According to Daniel Jackson, professor in the Department of Electrical Engineering and Computer Science, the new system uses a technique called static analysis, which seeks to describe, in a very general way, how data flows through a program.
“The classic example of this is if you wanted to do an abstract analysis of a program that manipulates integers, you might divide the integers into the positive integers, the negative integers, and zero,” Jackson explains. The static analysis would then evaluate every operation in the program according to its effect on integers’ signs. Adding two positives yields a positive; adding two negatives yields a negative; multiplying two negatives yields a positive; and so on.
“The problem with this is that it can’t be completely accurate, because you lose information,” Jackson says. “If you add a positive and a negative integer, you don’t know whether the answer will be positive, negative, or zero. Most work on static analysis is focused on trying to make the analysis more scalable and accurate to overcome those sorts of problems.”
With Web applications, however, the cost of accuracy is prohibitively high, Jackson says. “The program under analysis is just huge,” he says. “Even if you wrote a small program, it sits atop a vast edifice of libraries and plug-ins and frameworks. So when you look at something like a Web application written in language like Ruby on Rails, if you try to do a conventional static analysis, you typically find yourself mired in this huge bog. And this makes it really infeasible in practice.”

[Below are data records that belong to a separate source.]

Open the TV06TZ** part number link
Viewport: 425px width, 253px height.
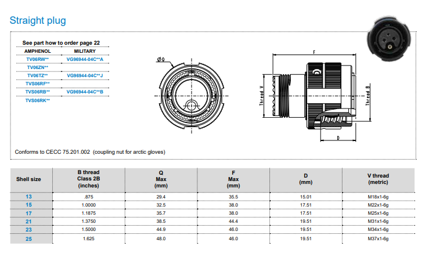[38, 75]
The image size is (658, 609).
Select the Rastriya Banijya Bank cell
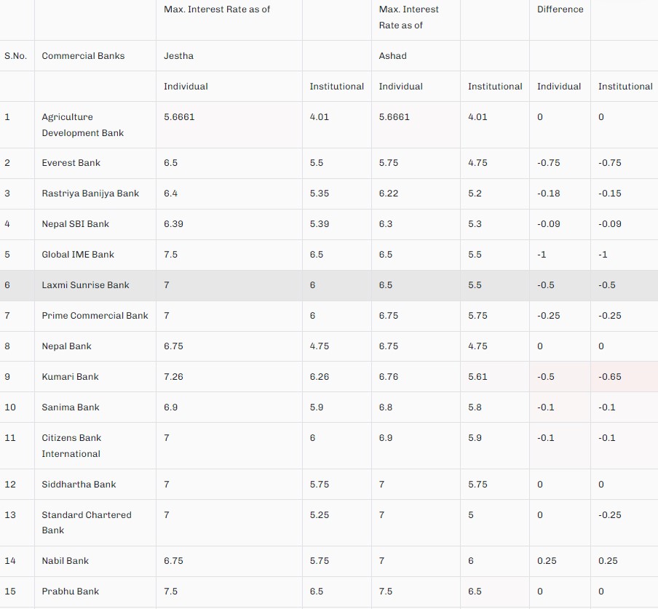(90, 194)
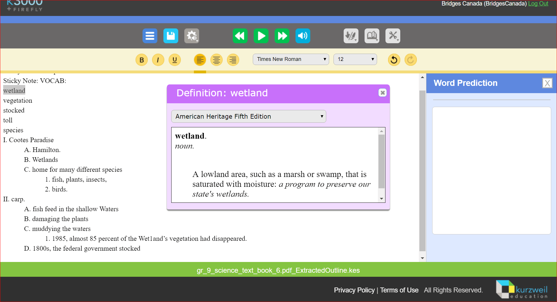Center align the text
Image resolution: width=557 pixels, height=302 pixels.
click(x=217, y=60)
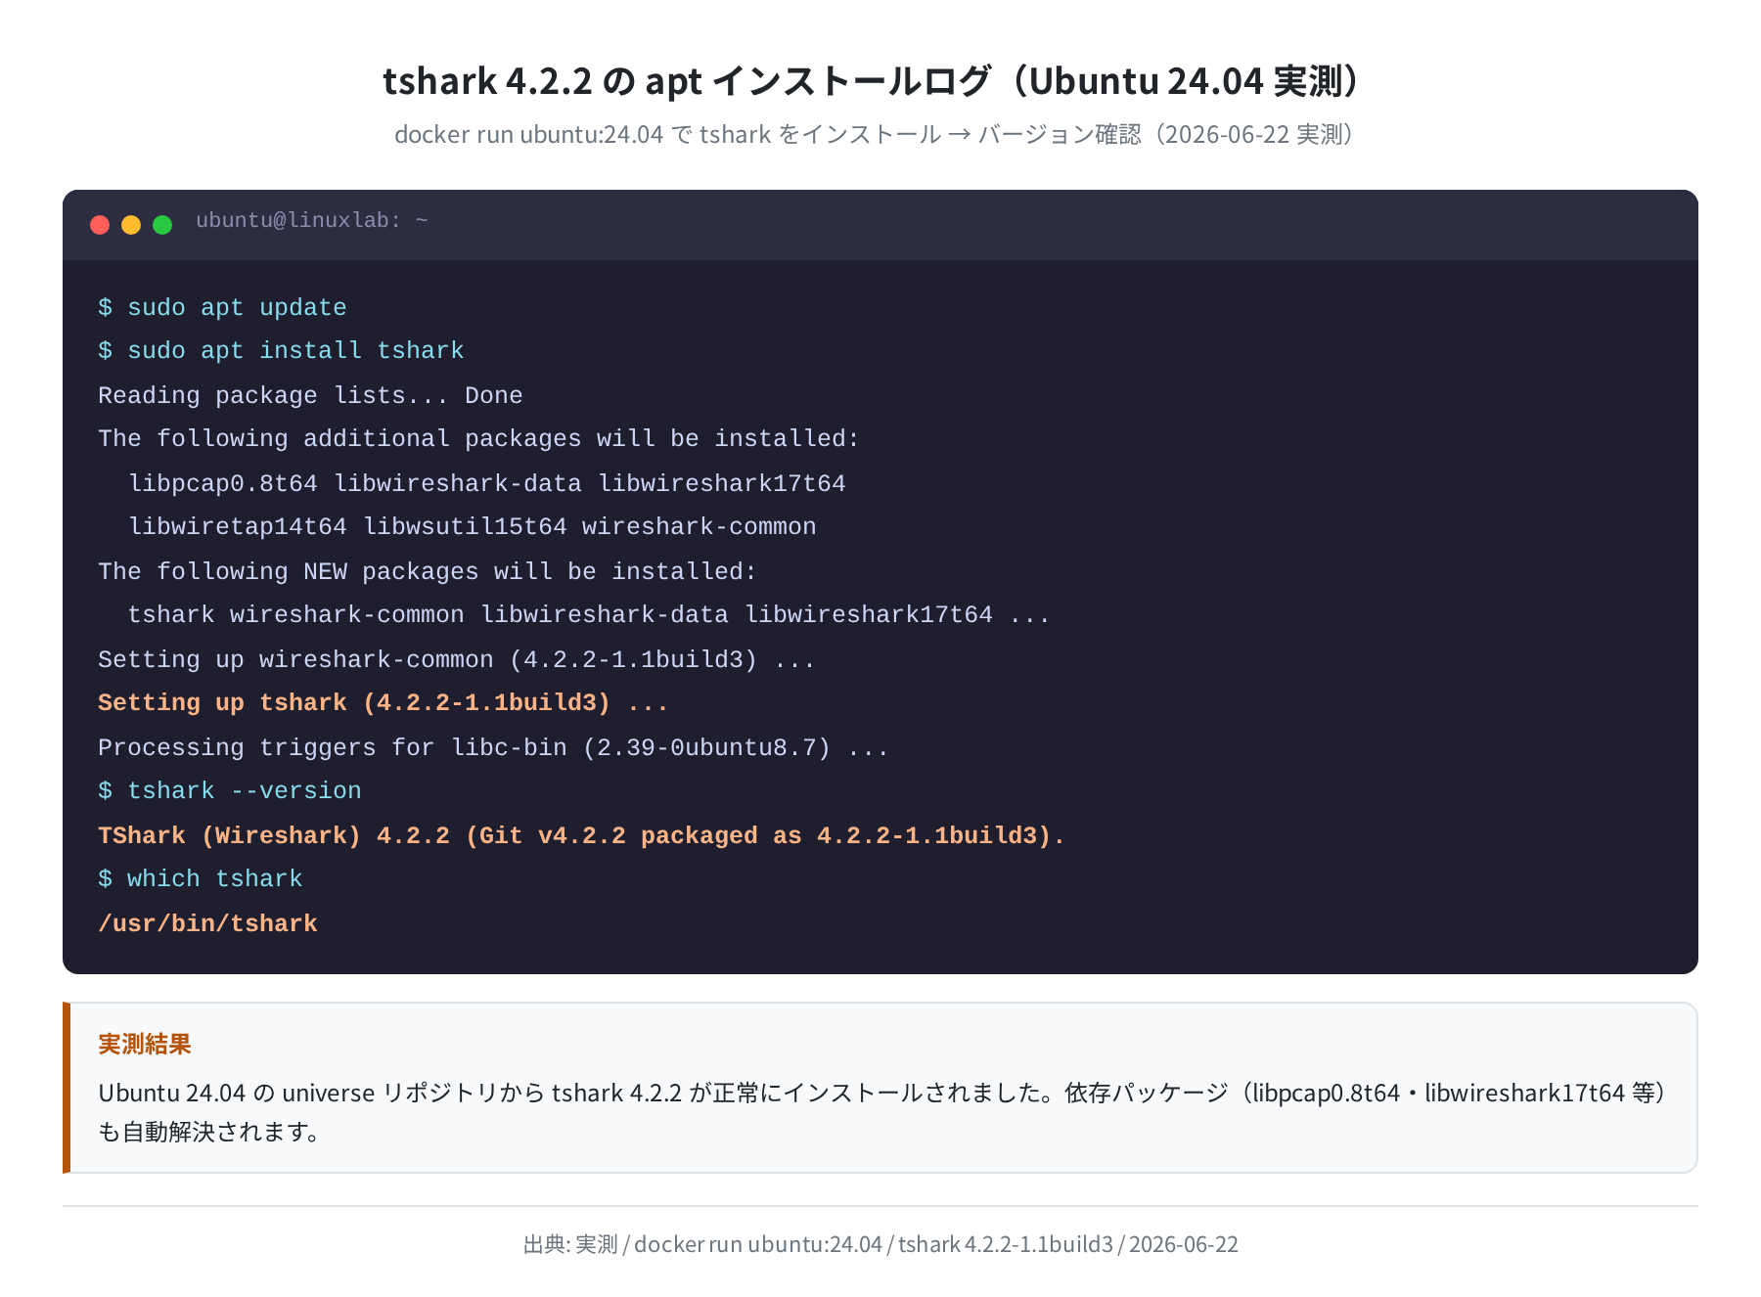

That vast edifice of libraries, however, also gave Jackson and his former student Joseph Near, who graduated from MIT last spring and is now doing a postdoc at the University of California at Berkeley, a way to make to make static analysis of programs written in Ruby on Rails practical.

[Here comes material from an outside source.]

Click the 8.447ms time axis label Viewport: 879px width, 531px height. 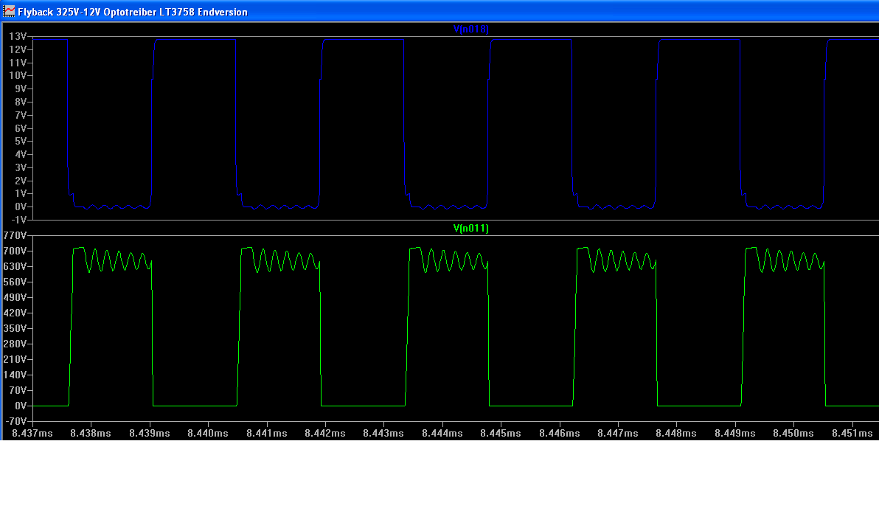(618, 434)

A library is a compendium of code that programmers tend to use over and over again. Rather than rewriting the same functions for each new program, a programmer can just import them from a library.
Ruby on Rails — or Rails, as it’s called for short — has the peculiarity of defining even its most basic operations in libraries. Every addition, every assignment of a particular value to a variable, imports code from a library.
Near rewrote those libraries so that the operations defined in them describe their own behavior in a logical language. That turns the Rails interpreter, which converts high-level Rails programs into machine-readable code, into a static-analysis tool. With Near’s libraries, running a Rails program through the interpreter produces a formal, line-by-line description of how the program handles data.
In his PhD work, Near used this general machinery to build three different debuggers for Ruby on Rails applications, each requiring different degrees of programmer involvement. The one described in the new paper, which the researchers call Space, evaluates a program’s data access procedures.
Near identified seven different ways in which Web applications typically control access to data. Some data are publicly available, some are available only to users who are currently logged in, some are private to individual users, some users — administrators — have access to select aspects of everyone’s data, and so on.
For each of these data-access patterns, Near developed a simple logical model that describes what operations a user can perform on what data, under what circumstances. From the descriptions generated by the hacked libraries, Space can automatically determine whether the program adheres to those models. If it doesn’t, there’s likely to be a security flaw.
Using Space does require someone with access to the application code to determine which program variables and functions correspond to which aspects of Near’s models. But that isn’t an onerous requirement: Near was able to map correspondences for all 50 of the applications he evaluated. And that mapping should be even easier for a programmer involved in an application’s development from the outset, rather than coming to it from the outside as Near did.